(Record extracts begins)

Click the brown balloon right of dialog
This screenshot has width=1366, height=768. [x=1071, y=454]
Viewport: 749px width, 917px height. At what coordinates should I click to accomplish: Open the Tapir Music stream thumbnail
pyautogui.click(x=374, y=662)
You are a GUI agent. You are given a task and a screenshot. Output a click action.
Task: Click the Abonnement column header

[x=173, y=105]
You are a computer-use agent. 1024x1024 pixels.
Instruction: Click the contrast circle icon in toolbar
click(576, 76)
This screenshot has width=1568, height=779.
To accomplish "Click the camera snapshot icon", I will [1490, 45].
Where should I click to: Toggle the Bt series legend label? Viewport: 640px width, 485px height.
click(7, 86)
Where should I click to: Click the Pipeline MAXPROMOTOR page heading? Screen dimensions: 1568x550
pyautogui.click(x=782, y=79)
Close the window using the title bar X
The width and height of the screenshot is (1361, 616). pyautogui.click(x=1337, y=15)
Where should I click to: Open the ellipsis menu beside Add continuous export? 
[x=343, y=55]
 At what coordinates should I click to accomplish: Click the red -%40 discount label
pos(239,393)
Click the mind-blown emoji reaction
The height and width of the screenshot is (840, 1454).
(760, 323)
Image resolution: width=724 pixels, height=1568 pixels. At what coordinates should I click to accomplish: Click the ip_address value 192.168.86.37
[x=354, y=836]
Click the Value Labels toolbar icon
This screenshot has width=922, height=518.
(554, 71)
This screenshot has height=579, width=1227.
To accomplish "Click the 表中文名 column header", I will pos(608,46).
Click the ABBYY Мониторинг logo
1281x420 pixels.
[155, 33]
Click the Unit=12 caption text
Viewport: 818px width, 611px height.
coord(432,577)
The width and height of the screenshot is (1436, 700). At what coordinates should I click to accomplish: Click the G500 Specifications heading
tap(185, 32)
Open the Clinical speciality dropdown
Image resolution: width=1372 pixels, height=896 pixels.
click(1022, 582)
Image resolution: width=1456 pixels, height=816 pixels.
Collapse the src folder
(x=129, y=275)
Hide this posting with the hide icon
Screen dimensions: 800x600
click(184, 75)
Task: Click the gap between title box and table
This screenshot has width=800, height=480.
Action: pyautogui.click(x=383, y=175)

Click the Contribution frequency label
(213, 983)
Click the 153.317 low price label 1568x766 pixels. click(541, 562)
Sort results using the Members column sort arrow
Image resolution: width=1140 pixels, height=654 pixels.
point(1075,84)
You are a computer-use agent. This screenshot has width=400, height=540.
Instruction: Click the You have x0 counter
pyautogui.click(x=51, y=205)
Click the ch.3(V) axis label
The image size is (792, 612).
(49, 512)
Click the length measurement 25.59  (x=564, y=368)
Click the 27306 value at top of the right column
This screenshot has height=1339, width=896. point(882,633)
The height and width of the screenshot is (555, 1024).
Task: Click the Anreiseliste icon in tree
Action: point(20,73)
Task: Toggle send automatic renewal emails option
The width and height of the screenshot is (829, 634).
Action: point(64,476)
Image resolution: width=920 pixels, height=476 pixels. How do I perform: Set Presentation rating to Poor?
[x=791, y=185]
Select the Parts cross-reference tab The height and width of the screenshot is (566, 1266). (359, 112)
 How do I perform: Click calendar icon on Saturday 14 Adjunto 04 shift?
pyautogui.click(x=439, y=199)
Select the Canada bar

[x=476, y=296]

(Record extracts ends)

* [Instructions for the task] Output the data once more, exactly as it appears above.

* [Output for this exercise]
Click the brown balloon right of dialog
This screenshot has width=1366, height=768. [x=1071, y=454]
Viewport: 749px width, 917px height. At what coordinates should I click to accomplish: Open the Tapir Music stream thumbnail
pyautogui.click(x=374, y=662)
You are a GUI agent. You are given a task and a screenshot. Output a click action.
Task: Click the Abonnement column header

[x=173, y=105]
You are a computer-use agent. 1024x1024 pixels.
Instruction: Click the contrast circle icon in toolbar
click(576, 76)
This screenshot has width=1568, height=779.
To accomplish "Click the camera snapshot icon", I will [1490, 45].
Where should I click to: Toggle the Bt series legend label? Viewport: 640px width, 485px height.
click(7, 86)
Where should I click to: Click the Pipeline MAXPROMOTOR page heading? Screen dimensions: 1568x550
pyautogui.click(x=782, y=79)
Close the window using the title bar X
The width and height of the screenshot is (1361, 616). pyautogui.click(x=1337, y=15)
Where should I click to: Open the ellipsis menu beside Add continuous export? 
[x=343, y=55]
 At what coordinates should I click to accomplish: Click the red -%40 discount label
pos(239,393)
Click the mind-blown emoji reaction
The height and width of the screenshot is (840, 1454).
(760, 323)
Image resolution: width=724 pixels, height=1568 pixels. At what coordinates should I click to accomplish: Click the ip_address value 192.168.86.37
[x=354, y=836]
Click the Value Labels toolbar icon
This screenshot has width=922, height=518.
(554, 71)
This screenshot has height=579, width=1227.
To accomplish "Click the 表中文名 column header", I will pos(608,46).
Click the ABBYY Мониторинг logo
1281x420 pixels.
[155, 33]
Click the Unit=12 caption text
Viewport: 818px width, 611px height.
coord(432,577)
The width and height of the screenshot is (1436, 700). At what coordinates should I click to accomplish: Click the G500 Specifications heading
tap(185, 32)
Open the Clinical speciality dropdown
Image resolution: width=1372 pixels, height=896 pixels.
click(1022, 582)
Image resolution: width=1456 pixels, height=816 pixels.
Collapse the src folder
(x=129, y=275)
Hide this posting with the hide icon
Screen dimensions: 800x600
click(184, 75)
Task: Click the gap between title box and table
This screenshot has width=800, height=480.
Action: pyautogui.click(x=383, y=175)

Click the Contribution frequency label
(213, 983)
Click the 153.317 low price label 1568x766 pixels. click(541, 562)
Sort results using the Members column sort arrow
Image resolution: width=1140 pixels, height=654 pixels.
point(1075,84)
You are a computer-use agent. This screenshot has width=400, height=540.
Instruction: Click the You have x0 counter
pyautogui.click(x=51, y=205)
Click the ch.3(V) axis label
The image size is (792, 612).
(49, 512)
Click the length measurement 25.59  (x=564, y=368)
Click the 27306 value at top of the right column
This screenshot has height=1339, width=896. point(882,633)
The height and width of the screenshot is (555, 1024).
Task: Click the Anreiseliste icon in tree
Action: point(20,73)
Task: Toggle send automatic renewal emails option
The width and height of the screenshot is (829, 634).
Action: point(64,476)
Image resolution: width=920 pixels, height=476 pixels. How do I perform: Set Presentation rating to Poor?
[x=791, y=185]
Select the Parts cross-reference tab The height and width of the screenshot is (566, 1266). (359, 112)
 How do I perform: Click calendar icon on Saturday 14 Adjunto 04 shift?
pyautogui.click(x=439, y=199)
Select the Canada bar

[x=476, y=296]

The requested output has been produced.